The results from our study suggest that ADP lacks the accuracy necessary for routine use in clinical and research settings in children aged 6–48 mo. SEE values exceeding 6.0% FM are considered poor by current standards (28). Thus, the SEE of 6.3% FM observed in this sample ( Figure 1 ) suggests that this ADP system is unable to measure %FM accurately in young children. On average, ADP overestimated %FM compared with D2O by ~5% FM, and the error was related in part to both adiposity and size of child. For children who weigh less than 10 kg and have high %FM, ADP was most likely to underestimate %FM relative to D2O. In contrast, for older and larger children, who tend to be leaner than infants, ADP was more likely to overestimate %FM relative to D2O, as shown in Figure 2 .
Small body size may present measurement difficulties for ADP because small body volume results in less air displacement and consequently, a lower “signal-to-noise” ratio (27). Previous observations suggest that the CVs of repeated volume measurements increase substantially at volumes less than 40 l (31). In our data shown in Figure 4 , the ~20-l phantom had 3 times the CV, and the ~3-l phantom had 18 times the CV of the 50-l phantom measurements. The average variability in volume measurement of the 3-l tank (0.478%) would propagate into an approximate ±2.59% FM error for the average size child (12.2 kg) in this study. In addition, the mean CV during child body-volume measurement (0.665%) was substantially greater than the precision typically observed during measurements of adults in our laboratory (0.117%) and other laboratories (0.071–0.127%) (20,32,33). The decreased precision of volume measurement in measuring small children is a methodological barrier that must be overcome before ADP can be widely used in clinical and research settings. Future research should systematically evaluate all possible sources of precision problems, including child size and behavioral response to testing (movement and vocalizations; data shown in Figure 3 ), to determine whether additional modifications to the ADP system may improve accuracy and precision.
Although D2O dilution is commonly used as the reference technique for body-composition studies of young children,(24,27,34,35) its limitations should be acknowledged. Its accuracy, safety, and noninvasiveness (36) make it an appealing gold standard; however, the method assumes complete and equal equilibration of D2O in all body water compartments within 4 h. The method also requires adjustment for overestimation of total body water (TBW) in children younger than 2 y because of variability in body fatness during infancy (34). We acknowledge that the measurement error associated with estimating thoracic gas volumes in young children also may contribute to measurement error. Although Fields et al. developed suitable predictive equations for children aged 6–17 y, the performance of prediction equations for very young children requires more research (37).
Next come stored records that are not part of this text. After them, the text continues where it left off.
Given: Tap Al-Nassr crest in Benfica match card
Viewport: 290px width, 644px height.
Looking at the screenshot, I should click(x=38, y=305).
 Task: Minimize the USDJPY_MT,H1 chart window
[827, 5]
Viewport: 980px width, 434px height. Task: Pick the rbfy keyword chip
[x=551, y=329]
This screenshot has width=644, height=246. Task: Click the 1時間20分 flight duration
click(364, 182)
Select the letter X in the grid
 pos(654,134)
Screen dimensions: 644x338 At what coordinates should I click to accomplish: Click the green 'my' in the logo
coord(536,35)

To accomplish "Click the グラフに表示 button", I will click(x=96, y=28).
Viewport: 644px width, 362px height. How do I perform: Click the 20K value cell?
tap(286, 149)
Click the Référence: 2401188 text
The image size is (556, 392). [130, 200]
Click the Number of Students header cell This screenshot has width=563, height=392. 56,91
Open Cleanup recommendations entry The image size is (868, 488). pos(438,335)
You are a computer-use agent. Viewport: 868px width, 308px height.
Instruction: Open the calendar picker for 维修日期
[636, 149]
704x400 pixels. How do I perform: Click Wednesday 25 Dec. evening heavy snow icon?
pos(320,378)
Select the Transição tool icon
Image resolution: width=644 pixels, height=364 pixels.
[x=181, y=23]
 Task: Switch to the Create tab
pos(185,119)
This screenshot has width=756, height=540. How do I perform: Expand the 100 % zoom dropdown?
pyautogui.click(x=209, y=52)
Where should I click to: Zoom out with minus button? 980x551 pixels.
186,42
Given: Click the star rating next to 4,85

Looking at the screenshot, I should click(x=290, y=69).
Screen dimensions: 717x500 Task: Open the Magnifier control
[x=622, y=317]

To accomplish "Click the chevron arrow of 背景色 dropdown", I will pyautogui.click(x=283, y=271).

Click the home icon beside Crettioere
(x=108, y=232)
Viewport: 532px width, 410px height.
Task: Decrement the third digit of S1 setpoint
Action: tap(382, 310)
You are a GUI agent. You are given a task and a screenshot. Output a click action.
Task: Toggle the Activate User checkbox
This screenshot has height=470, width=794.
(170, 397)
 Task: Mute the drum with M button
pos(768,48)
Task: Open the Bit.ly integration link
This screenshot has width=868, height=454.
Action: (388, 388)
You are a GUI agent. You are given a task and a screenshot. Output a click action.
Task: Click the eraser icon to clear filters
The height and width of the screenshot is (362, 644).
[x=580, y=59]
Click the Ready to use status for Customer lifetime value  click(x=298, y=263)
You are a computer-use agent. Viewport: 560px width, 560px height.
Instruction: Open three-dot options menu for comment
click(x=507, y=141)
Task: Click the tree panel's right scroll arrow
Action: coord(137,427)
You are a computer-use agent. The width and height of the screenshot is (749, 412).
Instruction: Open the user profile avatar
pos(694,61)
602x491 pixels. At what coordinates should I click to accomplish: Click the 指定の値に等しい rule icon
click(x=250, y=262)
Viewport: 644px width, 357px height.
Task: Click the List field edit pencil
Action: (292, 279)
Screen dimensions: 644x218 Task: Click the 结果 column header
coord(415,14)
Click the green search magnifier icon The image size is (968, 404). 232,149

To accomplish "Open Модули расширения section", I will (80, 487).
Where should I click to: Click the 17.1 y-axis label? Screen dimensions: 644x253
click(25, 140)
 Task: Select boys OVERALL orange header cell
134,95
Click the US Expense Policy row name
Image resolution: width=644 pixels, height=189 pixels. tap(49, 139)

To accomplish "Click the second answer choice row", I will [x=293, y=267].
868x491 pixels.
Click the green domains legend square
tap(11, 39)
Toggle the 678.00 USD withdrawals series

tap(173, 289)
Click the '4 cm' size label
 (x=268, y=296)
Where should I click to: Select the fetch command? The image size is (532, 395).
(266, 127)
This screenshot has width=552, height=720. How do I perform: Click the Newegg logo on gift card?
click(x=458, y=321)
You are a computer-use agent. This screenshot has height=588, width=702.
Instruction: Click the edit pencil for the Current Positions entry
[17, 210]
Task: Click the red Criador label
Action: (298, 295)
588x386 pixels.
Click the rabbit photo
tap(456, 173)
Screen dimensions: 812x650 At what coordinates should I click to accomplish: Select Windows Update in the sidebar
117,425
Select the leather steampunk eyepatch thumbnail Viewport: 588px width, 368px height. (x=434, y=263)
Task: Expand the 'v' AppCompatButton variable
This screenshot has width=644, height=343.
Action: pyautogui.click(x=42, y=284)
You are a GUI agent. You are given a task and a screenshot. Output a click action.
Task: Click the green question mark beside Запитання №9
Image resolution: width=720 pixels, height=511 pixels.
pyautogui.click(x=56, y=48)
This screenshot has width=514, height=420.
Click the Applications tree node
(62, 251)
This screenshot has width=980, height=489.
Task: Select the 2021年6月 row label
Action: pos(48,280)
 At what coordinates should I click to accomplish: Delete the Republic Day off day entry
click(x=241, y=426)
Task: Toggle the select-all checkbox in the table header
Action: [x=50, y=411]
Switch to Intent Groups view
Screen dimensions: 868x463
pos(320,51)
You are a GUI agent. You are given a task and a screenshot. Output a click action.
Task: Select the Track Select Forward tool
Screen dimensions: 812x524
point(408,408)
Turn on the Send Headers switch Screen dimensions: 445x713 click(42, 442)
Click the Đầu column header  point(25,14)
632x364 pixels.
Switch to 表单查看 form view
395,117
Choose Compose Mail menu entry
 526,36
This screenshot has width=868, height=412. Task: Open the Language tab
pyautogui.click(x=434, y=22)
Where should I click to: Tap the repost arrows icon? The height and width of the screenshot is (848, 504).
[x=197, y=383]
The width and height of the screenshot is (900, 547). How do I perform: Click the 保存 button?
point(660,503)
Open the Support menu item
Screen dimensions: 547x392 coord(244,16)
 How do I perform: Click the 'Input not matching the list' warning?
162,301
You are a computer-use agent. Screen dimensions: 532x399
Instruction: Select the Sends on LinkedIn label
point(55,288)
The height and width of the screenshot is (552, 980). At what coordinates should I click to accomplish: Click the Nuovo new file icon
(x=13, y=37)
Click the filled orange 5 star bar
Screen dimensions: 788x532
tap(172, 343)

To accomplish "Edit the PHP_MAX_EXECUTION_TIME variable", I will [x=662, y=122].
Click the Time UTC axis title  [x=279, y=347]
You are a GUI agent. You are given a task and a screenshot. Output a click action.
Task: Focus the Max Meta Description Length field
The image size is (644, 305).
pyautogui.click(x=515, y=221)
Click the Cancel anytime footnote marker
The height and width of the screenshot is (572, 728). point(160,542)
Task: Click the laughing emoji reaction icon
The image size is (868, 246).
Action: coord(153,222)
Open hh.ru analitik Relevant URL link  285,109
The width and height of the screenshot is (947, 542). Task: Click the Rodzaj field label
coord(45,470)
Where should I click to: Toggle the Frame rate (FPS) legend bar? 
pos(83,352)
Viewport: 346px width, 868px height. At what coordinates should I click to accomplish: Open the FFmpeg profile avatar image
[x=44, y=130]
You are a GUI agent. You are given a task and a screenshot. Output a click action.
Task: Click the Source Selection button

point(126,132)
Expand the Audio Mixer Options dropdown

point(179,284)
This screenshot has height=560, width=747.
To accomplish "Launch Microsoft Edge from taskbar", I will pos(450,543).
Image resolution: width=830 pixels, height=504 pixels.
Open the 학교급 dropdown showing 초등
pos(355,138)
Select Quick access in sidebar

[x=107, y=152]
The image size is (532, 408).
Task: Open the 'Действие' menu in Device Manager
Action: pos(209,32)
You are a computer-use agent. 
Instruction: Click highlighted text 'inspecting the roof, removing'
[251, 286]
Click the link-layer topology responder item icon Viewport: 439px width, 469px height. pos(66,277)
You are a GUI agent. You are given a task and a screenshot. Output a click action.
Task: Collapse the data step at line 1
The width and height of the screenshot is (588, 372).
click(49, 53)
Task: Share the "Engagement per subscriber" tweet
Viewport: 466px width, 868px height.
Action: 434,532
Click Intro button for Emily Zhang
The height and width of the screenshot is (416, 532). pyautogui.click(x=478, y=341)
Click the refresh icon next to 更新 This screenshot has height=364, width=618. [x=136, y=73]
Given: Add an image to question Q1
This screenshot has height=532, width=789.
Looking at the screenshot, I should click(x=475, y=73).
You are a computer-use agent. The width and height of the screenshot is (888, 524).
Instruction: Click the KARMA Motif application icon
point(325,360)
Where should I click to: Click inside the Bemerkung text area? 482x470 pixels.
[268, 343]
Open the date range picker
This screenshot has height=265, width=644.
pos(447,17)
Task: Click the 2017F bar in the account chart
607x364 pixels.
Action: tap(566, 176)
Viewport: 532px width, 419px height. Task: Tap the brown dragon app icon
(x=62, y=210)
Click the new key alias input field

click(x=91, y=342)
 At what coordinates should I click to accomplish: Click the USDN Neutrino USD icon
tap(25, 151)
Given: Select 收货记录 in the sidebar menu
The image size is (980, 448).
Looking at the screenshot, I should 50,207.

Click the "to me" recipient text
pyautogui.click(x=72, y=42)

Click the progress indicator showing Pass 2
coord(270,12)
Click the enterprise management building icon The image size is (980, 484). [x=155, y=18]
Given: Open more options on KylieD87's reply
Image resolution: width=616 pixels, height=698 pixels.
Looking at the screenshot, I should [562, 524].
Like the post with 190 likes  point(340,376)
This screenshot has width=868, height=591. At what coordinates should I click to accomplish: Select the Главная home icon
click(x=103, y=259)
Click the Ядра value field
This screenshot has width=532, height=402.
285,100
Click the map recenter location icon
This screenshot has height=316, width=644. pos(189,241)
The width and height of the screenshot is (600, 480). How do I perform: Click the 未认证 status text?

In summary, to our knowledge, this is the first published study to examine the accuracy of the BOD POD ADP system in children aged 6 mo to 4 y. We found that ADP measurement is feasible in this age–range because 90% of children completed at least one complete test sequence in this study. However, our data suggest that, as currently designed, ADP does not provide a valid measurement of body-composition components, in part due to poor precision in measuring smaller volumes. Changes in ADP test-chamber design, software, or hardware may improve the accuracy of body-volume measurements in young children. Further research is needed to make this technology, which is well-suited for use in young children, accurate enough for research and clinical applications.
Subjects and Protocol
A convenience sample of 72 healthy children aged 6–48 mo was recruited from Centre County, Pennsylvania, and the surrounding areas. During the 5-h laboratory visit, children’s growth and body composition were measured using anthropometry, ADP, and D2O dilution. Children who were known to be claustrophobic, recently ill, or dehydrated were screened out of the study. The study protocol was approved by the institutional review board at The Pennsylvania State University, and all parents provided written informed consent for the participation of their child.
For children aged 6–23 mo, recumbent length was measured to the nearest millimeter using an infantometer (Seca Model 416; Seca, Hamburg, Germany), and weight was measured using an infant scale (Seca Model 374; Seca). For children aged 24–48 mo, standing height was measured to the nearest millimeter using a wall-mounted stadiometer (Seca Model 240; Seca), and weight was measured using the scale provided with the ADP device (scale, Model BWB-627-A; Tanita, Tokyo, Japan). Anthropometric measurements were performed by the two coauthors in duplicate using standard measurement techniques (38), and all equipment was calibrated each day.
Body density was measured using the BOD POD body-composition measurement system (Life Measurement Instruments, Concord, CA) according to the manufacturer’s instructions and as previously detailed by other authors (39). All quality-control procedures were completed each day. Manufacturer recommendations for testing attire were followed: children wore a spandex swim cap and a tight-fitting swimsuit or were nude. Lung volume (VTG) was estimated for each subject according to age, sex, and height as described by Fields (37,40).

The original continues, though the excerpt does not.